I spent four months blaming my users for a bug in my onboarding
For four months I had a clean explanation for why half my users vanished after install: people don’t remember their dreams. It was a great explanation. It let me off the hook, it sounded like wisdom, and it was completely wrong.
Here’s the story of how I turned a technical failure into a user behavior insight, held onto that story for a season, and only found out I was wrong when I stopped theorizing and watched what actually happened.
The comforting story
Dreambook is an AI dream interpreter. The premise is: you log a dream, you get an interpretation. The obvious drop-off risk is obvious — if users don’t remember dreams, they can’t use the product. Retention looks bad. Activation looks bad. Early signal was soft. I had a ready explanation sitting right there.
It’s a seductive frame because it’s true enough to feel like insight. People do forget dreams. The research is real. I had a statistically plausible story for every weak number.
The number that wouldn’t move
About 50% of new installs were dropping off before logging a single dream. Not “within a week” — within the first session. That’s not forgetting a dream overnight. That’s something happening in the first three minutes.
I let that sit for a while. Built other things. The number didn’t move. Added a “remind me in the morning” push notification. The number didn’t move. Made the empty state friendlier. The number didn’t move.
At some point the explanation and the number stopped fitting together, and I ran out of ways to make them fit.
The day I actually watched
Session recordings. I had them. I hadn’t looked at them systematically — I’d glanced, seen nothing obviously broken, moved on. This time I sat down and watched fifty sessions start to finish.
Twenty minutes in, I had the answer.
The onboarding flow had a step where users were asked to set a morning reminder before they’d done anything else. The framing was: “We’ll remind you to log your dream.” Completely reasonable from a product design perspective. In practice, it was a wall. Users hit a permission dialog — system-level, full screen, “Allow Notifications?” — with no context for why they should say yes. Most said no. Then they hit the next screen, which assumed they’d said yes and referenced the reminder they hadn’t set. The screen felt broken. A meaningful fraction of users stopped there.

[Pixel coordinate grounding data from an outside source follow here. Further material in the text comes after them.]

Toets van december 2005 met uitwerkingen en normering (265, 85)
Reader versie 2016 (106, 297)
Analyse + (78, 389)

It wasn’t a memory problem. It was a sequencing problem. The ask came before the value. The permission came before the trust.
The fix
I moved the reminder prompt to after the first dream log. By then the user had done the thing, seen an interpretation, understood what the product was for. The ask made sense because the value was already demonstrated.
Drop-off didn’t go to zero. But it moved. Measurably, quickly, without changing anything else.
What the EM in me should have known
I’ve spent ten years in engineering management watching teams misdiagnose problems. The pattern is always the same: someone has a story that fits the data well enough, and the story is more comfortable than the alternative (which is: something in the product is broken and we have to fix it).
I ran the same play as a solo founder. I had a user behavior explanation for a product problem. I held it for four months.
The thing that broke the loop wasn’t cleverness. It was watching fifty session recordings and not looking away from the ones where users stopped. The data was there from week two. I wasn’t looking at it right.
The correct diagnostic sequence for a high early drop-off is: watch sessions first, theorize second. I did it in the wrong order, and it cost me four months.
That’s the lesson. Not “check your onboarding notifications” — that’s too specific to generalize. The lesson is: when a number doesn’t move in response to anything you do, the explanation is wrong, not the users.